Pelabuhan Nyambung Rel Kereta Mau Dibangun di KEK Batang
BATANG — Rencana pembangunan pelabuhan yang terintegrasi dengan jalur kereta api akan segera direalisasikan di kawasan Kawasan Ekonomi Khusus Batang. Proyek ini digadang-gadang menjadi langkah strategis untuk memperkuat konektivitas logistik dan mendukung aktivitas industri di wilayah tersebut.
Pemerintah menyebutkan bahwa pelabuhan ini nantinya akan terhubung langsung dengan jaringan rel kereta api, sehingga distribusi barang dari dan menuju kawasan industri dapat dilakukan lebih efisien. Integrasi moda transportasi laut dan darat ini diharapkan mampu menekan biaya logistik yang selama ini menjadi tantangan bagi pelaku industri.
“Dengan adanya konektivitas pelabuhan dan rel kereta, arus barang akan lebih cepat dan efisien. Ini akan meningkatkan daya saing kawasan,” ujar salah satu pejabat terkait.
KEK Batang sendiri merupakan salah satu proyek strategis nasional yang dirancang untuk menjadi pusat pertumbuhan industri baru di Indonesia. Kehadiran pelabuhan terintegrasi ini diyakini akan semakin menarik minat investor, baik dari dalam maupun luar negeri.

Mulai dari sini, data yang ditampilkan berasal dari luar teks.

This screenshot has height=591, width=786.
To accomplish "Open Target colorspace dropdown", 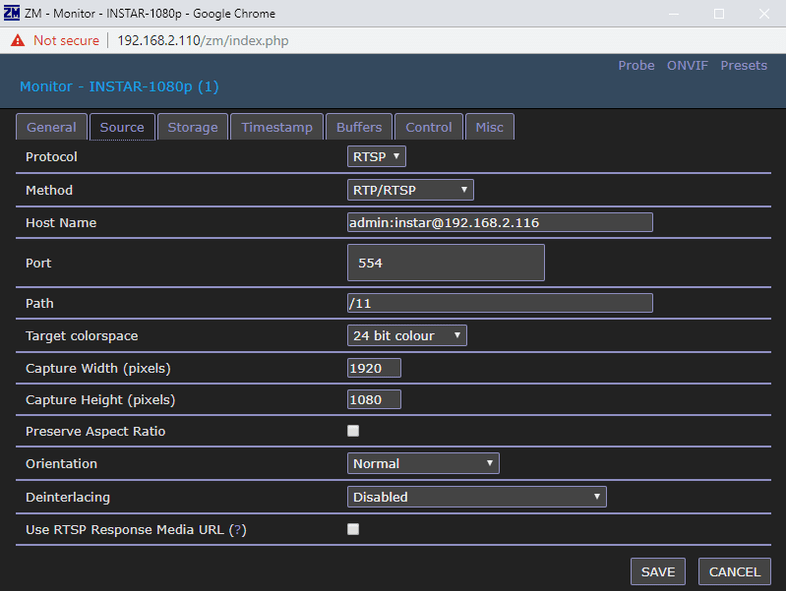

Selain itu, proyek ini juga diperkirakan akan memberikan dampak positif terhadap perekonomian daerah, termasuk membuka lapangan kerja baru serta mendorong pertumbuhan sektor pendukung lainnya seperti logistik dan transportasi.
Pemerintah saat ini tengah mematangkan perencanaan teknis serta skema pembiayaan proyek. Pembangunan infrastruktur pendukung, termasuk jalur rel dan fasilitas pelabuhan, akan dilakukan secara bertahap sesuai dengan kebutuhan kawasan.
Dengan adanya proyek ini, KEK Batang diharapkan mampu berkembang menjadi hub industri dan logistik yang terintegrasi, sekaligus memperkuat posisi Indonesia dalam rantai pasok global.